Cedar Plank-Roasted Kvarøy Salmon with Oven Roasted Vegetables and Smoky Sundried Tomato Aioli
In this virtual cooking class with Registered Dietitian Nutritionist, Pam Smith, you will learn how to make a nutritious 'pull from the pantry' salmon recipe that will keep you and your immune system happy.
Serves 4
4 cedar planks, soaked in water
1 tablespoon extra virgin olive oil, plus more for plank
Four 6-ounce fillets of fresh Kvarøy salmon
2 tablespoons Dijon mustard
1 tablespoon malt vinegar
1 tablespoon low sodium soy sauce
2 teaspoons Creole seasoning, or kosher salt and black pepper
Two lemons, cut in half
Oven Roasted Vegetables, recipe follows
Smoky Sundried Tomato Aioli, recipe follows
DIRECTIONS
Remove cedar planks from soaking water, pat dry, and then rub planks with extra virgin olive oil.
Place sheet pan in to oven and heat to 450ºF.

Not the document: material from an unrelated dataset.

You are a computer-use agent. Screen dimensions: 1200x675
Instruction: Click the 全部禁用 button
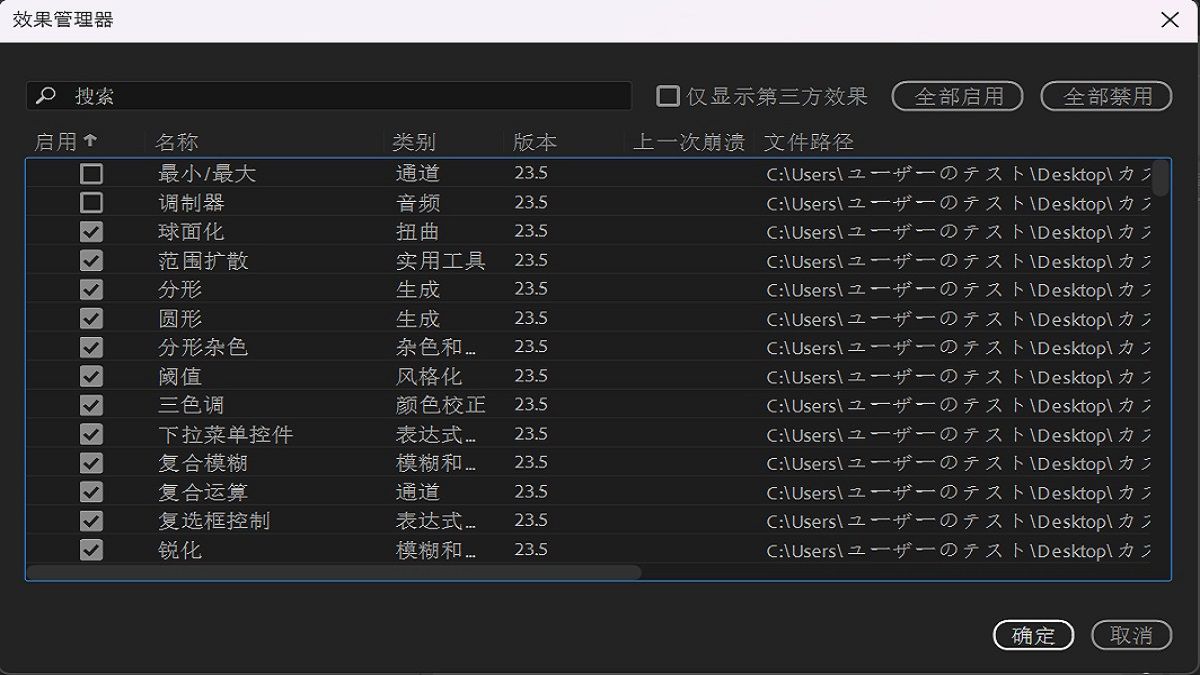pos(1106,96)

Mix mustard, malt vinegar and soy sauce together to make mustard baste. Coat salmon fillets with the baste, and then sprinkle each with ½ teaspoon Creole seasoning. Place fillets and lemon halves on the cedar planks and place on sheet pan in oven.

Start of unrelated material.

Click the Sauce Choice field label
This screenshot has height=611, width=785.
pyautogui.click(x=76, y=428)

Roast salmon until cooked through, about 7-9 minutes, depending on thickness of fillets. Serve each fillet with Roasted Vegetables, Smoky Sundried Tomato Aioli, and a cedar plank roasted lemon half.
Roasted Vegetables
½ pound small carrots (with tops, if possible), scrubbed
1 pound Yukon Gold or baby gourmet potatoes, cut into 1 1⁄2 inch pieces
2 tablespoons extra virgin olive oil, divided
2 tablespoons Smoky Seasoning, recipe below
1⁄2 pound green beans, trimmed
1 cup cherry or grape tomatoes, halved
DIRECTIONS
Place a rimmed baking sheet in the oven and preheat to 450°F.

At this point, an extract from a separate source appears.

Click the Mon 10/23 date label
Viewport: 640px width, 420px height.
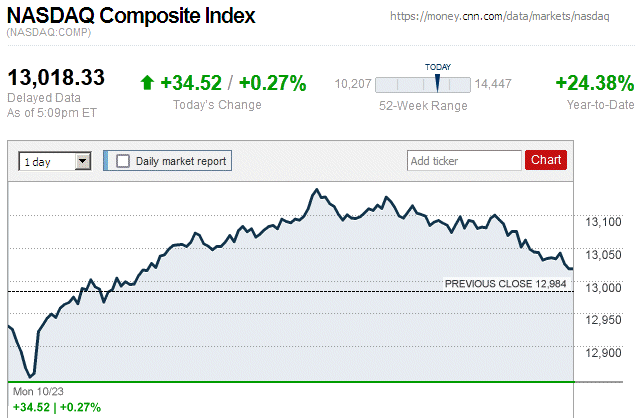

Toss potatoes and carrots with 1 1/2 tablespoons olive oil and 1 tablespoon Smoky seasoning in a large bowl. Arrange in an even layer on preheated sheet pan and roast, tossing once halfway through, until nicely browned, about 18 minutes.
Toss green beans and tomatoes in ½ tablespoon olive oil, and remaining seasoning and add them to the sheet pan with the potatoes and carrots.
Roast all vegetables for 8 more minutes, or until potatoes, carrots, and green beans are fork tender, and tomatoes are blistered.
Smoky Sundried Tomato Aioli
1/2 cup of your favorite mayonnaise (olive oil mayo is recommended)
1/3 cup sun-dried tomatoes, well-drained
½ teaspoon lemon juice
2 tablespoons Smoky Seasoning, recipe follows
DIRECTIONS
Add all sun-dried tomatoes to a food processor and chop well. Add mayonnaise, Smokey Seasoning, and lemon, and pulse until ingredients are blended together and sauce is creamy.
Smoky Seasoning
1 teaspoon smoked paprika
1 teaspoon minced onion
1 teaspoon garlic granules
1 teaspoon raw sugar
1 teaspoon black pepper
½ teaspoon kosher salt
½ teaspoon thyme
DIRECTIONS
Blend together all ingredients in a bowl.